== Task goal ==
Please reproduce the stretch of the data from the line containing "Click the upper 2 mins duration label" through the line containing "[x=127, y=177]", requests included, scaling every number in the answers (coordinates and image dimensions) by 2.25 and rounding to whole numbers, with halves rounded up. Give only those lines and omit the pictures.

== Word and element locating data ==

================

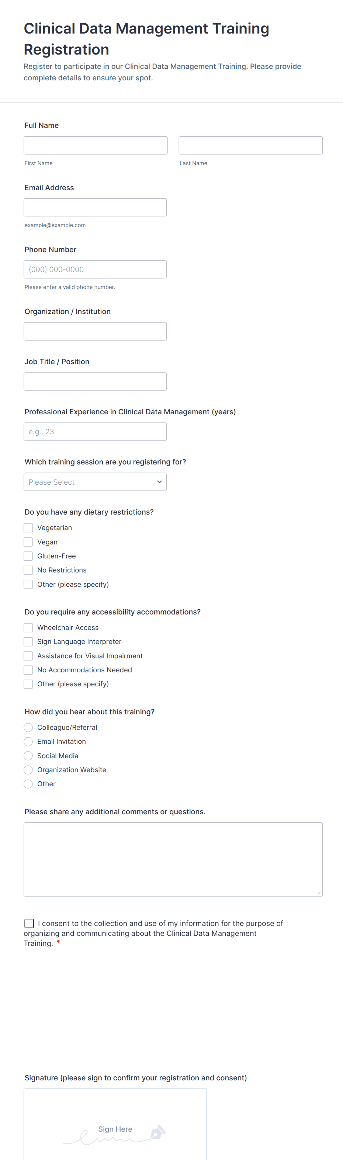The height and width of the screenshot is (1160, 343).
Task: Click the dropdown chevron on training session selector
Action: 159,481
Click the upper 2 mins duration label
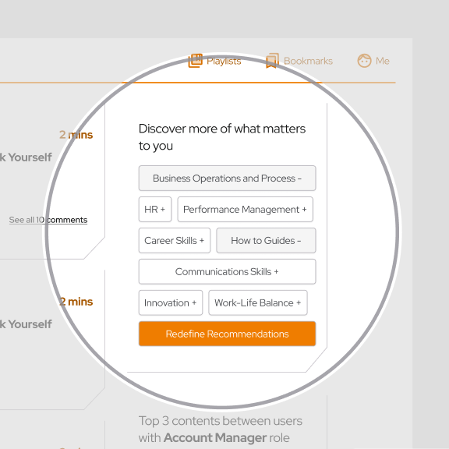Image resolution: width=449 pixels, height=449 pixels. (x=76, y=135)
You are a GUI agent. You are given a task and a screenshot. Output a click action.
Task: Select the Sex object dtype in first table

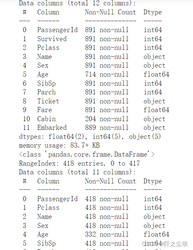tap(154, 65)
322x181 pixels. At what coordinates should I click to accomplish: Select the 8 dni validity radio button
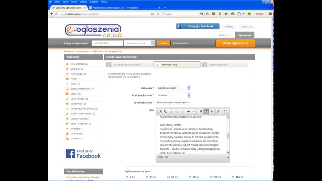[x=127, y=177]
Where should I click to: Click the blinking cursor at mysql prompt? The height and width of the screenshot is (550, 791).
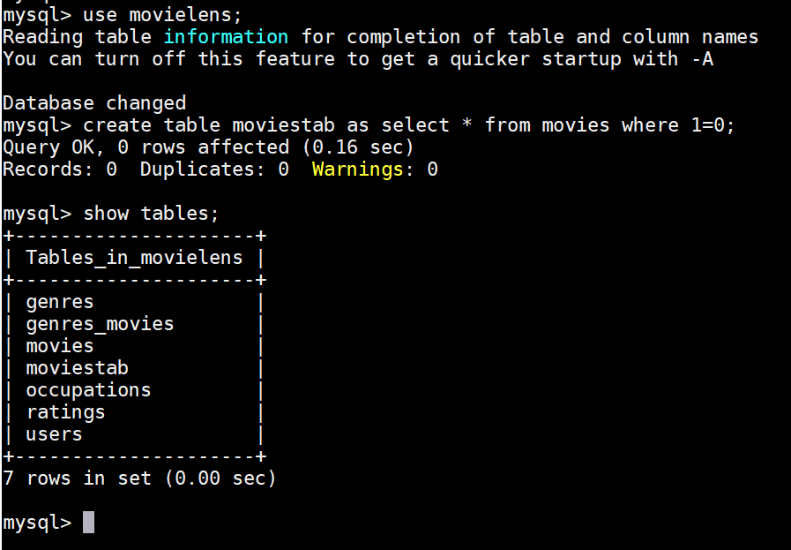(x=88, y=523)
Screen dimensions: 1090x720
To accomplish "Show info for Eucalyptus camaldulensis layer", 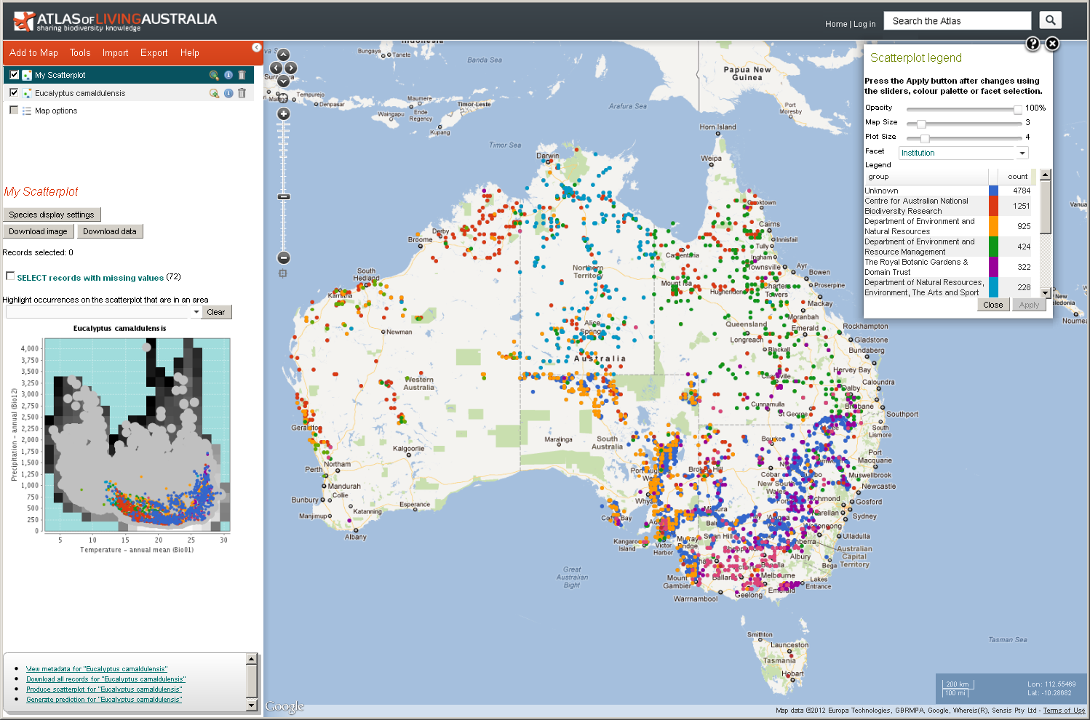I will coord(228,93).
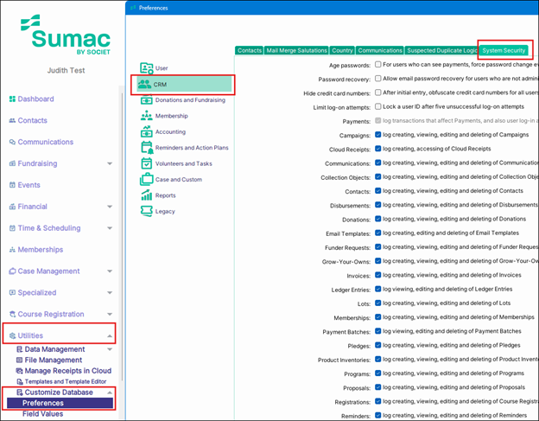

================

== Finished exercise ==
Click the upper 2 mins duration label
Image resolution: width=1010 pixels, height=1010 pixels. (x=171, y=304)
You are a GUI agent. You are given a task and a screenshot. Output a click action.
Task: Select the Sex object dtype in first table

tap(347, 146)
322x181 pixels. At what coordinates should I click to accomplish: Select the 8 dni validity radio button
[x=286, y=398]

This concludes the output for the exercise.